Friday, January 27, 2017
Why Quail work for us.
Coturnix Quail are really amazing little birds. For me They are the easiest livestock to care for on a daily basis taking up very little of my time. They have been extremely productive. Require very little space. They are so quite.
Their eggs are good for people who have chicken egg allergies. They even contain anti inflammatory properties.
I think they are delicious! A more delicate taste than chicken , goose, Guinea or duck egg. They make some really yummy ice cream and the best ever gourmet pickled eggs!
I have 28 laying females. I get well over 100 eggs a week.
Yes, quail eggs are tiny. It's takes 3 quail eggs to equal a small chicken egg.
But as long as you keep a light on them in the winter the coturnix quail lay more eggs than most all chickens! They need approximately 15 hours of light to be productive.
Cracking quail eggs can be annoying.
But There are special scissors to open quail eggs And they make all the difference. They make cracking the eggs simple and fast!
Most of my quail are color variations of the regular size coturnix. I have one jumbo female and she is larger in the breast and lays a larger egg. She doesn't lay as often though.
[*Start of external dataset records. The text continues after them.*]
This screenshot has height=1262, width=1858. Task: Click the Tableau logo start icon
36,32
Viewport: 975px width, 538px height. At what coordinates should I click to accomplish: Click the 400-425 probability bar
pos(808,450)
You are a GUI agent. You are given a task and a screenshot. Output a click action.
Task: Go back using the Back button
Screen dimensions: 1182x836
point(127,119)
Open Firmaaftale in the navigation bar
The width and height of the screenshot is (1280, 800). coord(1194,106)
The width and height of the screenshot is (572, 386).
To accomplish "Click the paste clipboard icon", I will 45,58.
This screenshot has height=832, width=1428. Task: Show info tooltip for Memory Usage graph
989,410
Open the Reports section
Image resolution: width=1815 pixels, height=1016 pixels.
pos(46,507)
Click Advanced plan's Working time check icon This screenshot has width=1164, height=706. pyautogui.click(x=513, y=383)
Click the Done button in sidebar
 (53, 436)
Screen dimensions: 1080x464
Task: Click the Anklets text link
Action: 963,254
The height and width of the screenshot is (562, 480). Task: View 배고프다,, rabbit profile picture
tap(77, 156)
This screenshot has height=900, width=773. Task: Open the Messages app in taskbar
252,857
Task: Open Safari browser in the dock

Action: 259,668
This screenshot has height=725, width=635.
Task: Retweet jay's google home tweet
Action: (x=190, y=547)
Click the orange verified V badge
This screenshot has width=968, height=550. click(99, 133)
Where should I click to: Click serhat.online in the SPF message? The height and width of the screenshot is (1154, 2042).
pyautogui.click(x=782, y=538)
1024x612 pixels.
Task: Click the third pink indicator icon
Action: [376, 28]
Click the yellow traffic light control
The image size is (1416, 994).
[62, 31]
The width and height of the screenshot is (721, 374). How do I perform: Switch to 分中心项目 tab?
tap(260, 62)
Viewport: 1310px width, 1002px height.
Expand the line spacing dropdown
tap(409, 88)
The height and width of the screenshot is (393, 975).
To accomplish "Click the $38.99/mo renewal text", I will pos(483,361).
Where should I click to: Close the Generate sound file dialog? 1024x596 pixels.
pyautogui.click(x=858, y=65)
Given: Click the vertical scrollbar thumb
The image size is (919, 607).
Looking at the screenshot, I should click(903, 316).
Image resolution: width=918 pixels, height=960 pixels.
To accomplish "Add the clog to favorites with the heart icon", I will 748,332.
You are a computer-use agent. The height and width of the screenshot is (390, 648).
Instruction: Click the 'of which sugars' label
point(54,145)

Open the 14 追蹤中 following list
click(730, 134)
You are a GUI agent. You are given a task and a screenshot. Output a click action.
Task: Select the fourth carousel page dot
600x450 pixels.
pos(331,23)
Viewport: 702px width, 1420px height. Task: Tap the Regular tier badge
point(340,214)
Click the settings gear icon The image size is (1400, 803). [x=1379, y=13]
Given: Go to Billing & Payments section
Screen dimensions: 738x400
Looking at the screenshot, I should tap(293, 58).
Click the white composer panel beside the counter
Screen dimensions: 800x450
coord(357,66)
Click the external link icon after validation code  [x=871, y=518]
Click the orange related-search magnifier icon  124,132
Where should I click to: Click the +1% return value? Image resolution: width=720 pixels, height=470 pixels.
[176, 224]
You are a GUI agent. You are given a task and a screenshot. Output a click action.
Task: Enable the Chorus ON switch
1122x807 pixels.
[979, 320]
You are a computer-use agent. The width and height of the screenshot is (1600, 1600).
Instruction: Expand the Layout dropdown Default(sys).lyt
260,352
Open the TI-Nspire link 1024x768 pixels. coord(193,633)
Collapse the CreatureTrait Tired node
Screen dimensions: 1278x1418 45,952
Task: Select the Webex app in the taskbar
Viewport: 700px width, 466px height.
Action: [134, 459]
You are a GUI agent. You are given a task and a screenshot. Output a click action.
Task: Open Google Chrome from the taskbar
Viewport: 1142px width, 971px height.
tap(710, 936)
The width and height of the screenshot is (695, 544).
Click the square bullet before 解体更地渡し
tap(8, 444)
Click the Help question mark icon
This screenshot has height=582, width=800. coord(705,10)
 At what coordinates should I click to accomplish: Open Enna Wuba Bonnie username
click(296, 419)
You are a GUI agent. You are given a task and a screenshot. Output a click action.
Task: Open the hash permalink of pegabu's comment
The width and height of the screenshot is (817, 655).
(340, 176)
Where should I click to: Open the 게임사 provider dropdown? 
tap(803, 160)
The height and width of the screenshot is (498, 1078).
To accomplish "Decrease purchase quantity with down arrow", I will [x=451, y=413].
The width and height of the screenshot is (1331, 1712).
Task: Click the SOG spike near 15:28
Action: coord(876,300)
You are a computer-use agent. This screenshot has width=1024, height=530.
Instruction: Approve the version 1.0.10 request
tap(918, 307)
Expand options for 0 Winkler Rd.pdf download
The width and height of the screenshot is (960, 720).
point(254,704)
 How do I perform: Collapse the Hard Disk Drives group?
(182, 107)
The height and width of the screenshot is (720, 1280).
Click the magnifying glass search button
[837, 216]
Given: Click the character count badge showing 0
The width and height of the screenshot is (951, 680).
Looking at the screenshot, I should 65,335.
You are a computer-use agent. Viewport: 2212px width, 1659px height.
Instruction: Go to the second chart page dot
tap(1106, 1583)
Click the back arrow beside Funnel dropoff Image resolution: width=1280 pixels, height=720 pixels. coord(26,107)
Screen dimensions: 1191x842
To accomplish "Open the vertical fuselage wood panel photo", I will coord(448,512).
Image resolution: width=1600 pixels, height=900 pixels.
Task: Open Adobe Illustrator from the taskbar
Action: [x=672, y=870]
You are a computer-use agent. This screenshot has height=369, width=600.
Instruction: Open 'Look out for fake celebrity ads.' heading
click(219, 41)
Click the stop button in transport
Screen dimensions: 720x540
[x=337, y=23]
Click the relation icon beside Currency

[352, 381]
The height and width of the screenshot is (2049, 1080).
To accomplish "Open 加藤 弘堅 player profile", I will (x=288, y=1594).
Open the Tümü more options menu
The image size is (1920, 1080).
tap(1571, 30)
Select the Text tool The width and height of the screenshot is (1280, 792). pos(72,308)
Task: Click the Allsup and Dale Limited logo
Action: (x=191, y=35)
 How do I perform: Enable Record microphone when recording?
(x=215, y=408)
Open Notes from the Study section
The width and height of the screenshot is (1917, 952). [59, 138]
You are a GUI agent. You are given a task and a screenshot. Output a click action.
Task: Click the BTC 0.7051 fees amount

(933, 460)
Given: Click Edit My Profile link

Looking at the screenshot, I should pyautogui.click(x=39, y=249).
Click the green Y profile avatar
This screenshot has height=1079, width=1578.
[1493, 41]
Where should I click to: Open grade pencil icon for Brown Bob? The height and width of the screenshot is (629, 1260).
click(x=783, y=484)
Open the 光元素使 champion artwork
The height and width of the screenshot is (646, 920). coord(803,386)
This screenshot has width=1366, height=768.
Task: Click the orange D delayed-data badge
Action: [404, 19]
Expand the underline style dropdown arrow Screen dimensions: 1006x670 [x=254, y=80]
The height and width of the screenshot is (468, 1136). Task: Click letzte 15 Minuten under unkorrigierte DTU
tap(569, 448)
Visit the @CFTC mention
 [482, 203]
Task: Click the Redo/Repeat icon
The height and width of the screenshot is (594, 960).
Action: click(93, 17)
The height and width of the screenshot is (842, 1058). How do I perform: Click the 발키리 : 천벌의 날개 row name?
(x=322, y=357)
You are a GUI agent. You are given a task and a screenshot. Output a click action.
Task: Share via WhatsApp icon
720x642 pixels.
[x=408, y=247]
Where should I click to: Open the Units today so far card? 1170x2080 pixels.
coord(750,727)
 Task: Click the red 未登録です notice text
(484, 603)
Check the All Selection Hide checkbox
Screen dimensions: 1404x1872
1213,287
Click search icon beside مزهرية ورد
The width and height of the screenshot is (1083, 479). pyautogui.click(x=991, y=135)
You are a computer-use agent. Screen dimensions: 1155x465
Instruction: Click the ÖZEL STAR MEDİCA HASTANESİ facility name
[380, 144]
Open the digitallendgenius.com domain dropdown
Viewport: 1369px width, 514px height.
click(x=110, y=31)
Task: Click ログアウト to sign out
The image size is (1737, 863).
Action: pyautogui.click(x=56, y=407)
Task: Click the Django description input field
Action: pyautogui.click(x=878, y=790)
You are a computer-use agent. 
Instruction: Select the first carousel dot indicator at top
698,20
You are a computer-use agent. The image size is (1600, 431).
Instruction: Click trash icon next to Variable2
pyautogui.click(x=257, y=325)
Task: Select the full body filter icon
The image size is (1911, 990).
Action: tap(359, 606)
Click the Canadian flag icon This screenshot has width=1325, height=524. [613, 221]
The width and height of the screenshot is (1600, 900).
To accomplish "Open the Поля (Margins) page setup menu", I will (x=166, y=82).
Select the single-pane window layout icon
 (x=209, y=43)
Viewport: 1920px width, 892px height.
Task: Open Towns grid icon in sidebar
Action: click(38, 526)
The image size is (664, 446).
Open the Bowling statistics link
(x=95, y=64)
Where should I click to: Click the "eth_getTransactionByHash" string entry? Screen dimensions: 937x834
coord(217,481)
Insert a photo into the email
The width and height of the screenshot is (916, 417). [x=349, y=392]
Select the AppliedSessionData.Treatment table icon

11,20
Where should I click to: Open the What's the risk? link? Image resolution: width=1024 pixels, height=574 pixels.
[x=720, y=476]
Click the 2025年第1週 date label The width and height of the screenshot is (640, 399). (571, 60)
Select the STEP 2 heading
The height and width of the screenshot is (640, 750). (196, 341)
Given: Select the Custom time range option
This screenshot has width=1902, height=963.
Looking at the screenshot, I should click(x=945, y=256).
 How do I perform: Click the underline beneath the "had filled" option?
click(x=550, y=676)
For a flock where meat is more the goal I'd raise jumbo. She grew just as fast as the others and started laying just as early.
Look at her egg compared to a regular coturnix ... It's almost as big as my bantam chicken eggs! Only she starting laying at 8 weeks, my bantams didn't start until 5 months!
The meat is amazing! They are the easiest things we've ever processed.
I have heard some complaints from people that they have to eat 2 or 4 quail at a time because they are small. Honestly we've not had this problem. I eat one and it's plenty! My husband only eats one at a time also and he's a big guy. We tend to make more side items than most people possibly.
If you don't eat many side items you may find them to be to small of a portion. I'm happy to pile on the veggies to make up for the small size!
The regular coturnix yields around 4 oz of meat. Which is considered the standard amount of a protein serving for a woman per meal.
They do not incubate their own eggs. Which I think is a good thing.
When a bird incubates and raises its own babies that's 2 months or more you're not getting eggs from her. This is a problem if your goal is lots of eggs.
Even if your goal is meat at best she might be able to hatch 3 or 4. That's a lot of time getting no eggs from her for only a couple of meals.
Having a good incubator will be necessary if you want to raise meat or your own replacement quail.
I personally enjoy incubating and hatching out eggs. Brooding can be more labor so I try not to hatch during peak seasonal work here on the farm.
Quail eggs hatch around 16 days,, then they are ready to eat ( and laying) around 8 weeks! In less than 3 months they are productive members of the farm.
Their hatch rate isn't very good for most people. I say most people because I have seen a few people claim 80% success. Unfortunately I have not mastered this learning curve!
My incubator holds 64 quail eggs even at a 50% hatch 32 quail to eat in less than 3 months is a lot of food. Or perhaps replacement egg layers and some extra males for meat. Males will fight to the death when they become sexually mature so it's necessary to keep numbers to a minimum on the males. 1 male per 4 females seems to work well.
What a quick food chain! We have not grown any other livestock that becomes that productive that quickly.
The chicks are so tiny and fragile extra care has to be taken so they don't drown in their waterer. There are special waterers made just for quail chicks.
They are also huge feed wasters so feeders with small holes are necessary.
Most chick feeders work well. My husband came up with a homemade feeder that we like using because it holds more feed meaning I don't have to pour out feed every day!
It's in a previous post.
Their colors are beautiful!
I find them very pleasant to deal with, very easy to care for, extremely productive.
They have been so productive and easy I really don't need the chickens!
Oh, but I love the chickens.
Poultry can be super addictive, fun and add a lot of variety to your meals with different meats and eggs.
At the end of the day it's about time management here. I only have so many hours in the day. Quail take up, at most, maybe an hour and half a week.
Comparable to daily care for meat rabbits. But rabbits don't give food daily , much harder to process , more expensive to feed, take longer to be productive. And to us, quail have a much better flavor.
These and a few other reasons is why quail occupy my rabbit hutches and not meat rabbits.
I avoided quail for years because I didn't think they would fit it here.
I'm so glad I finally gave them a try!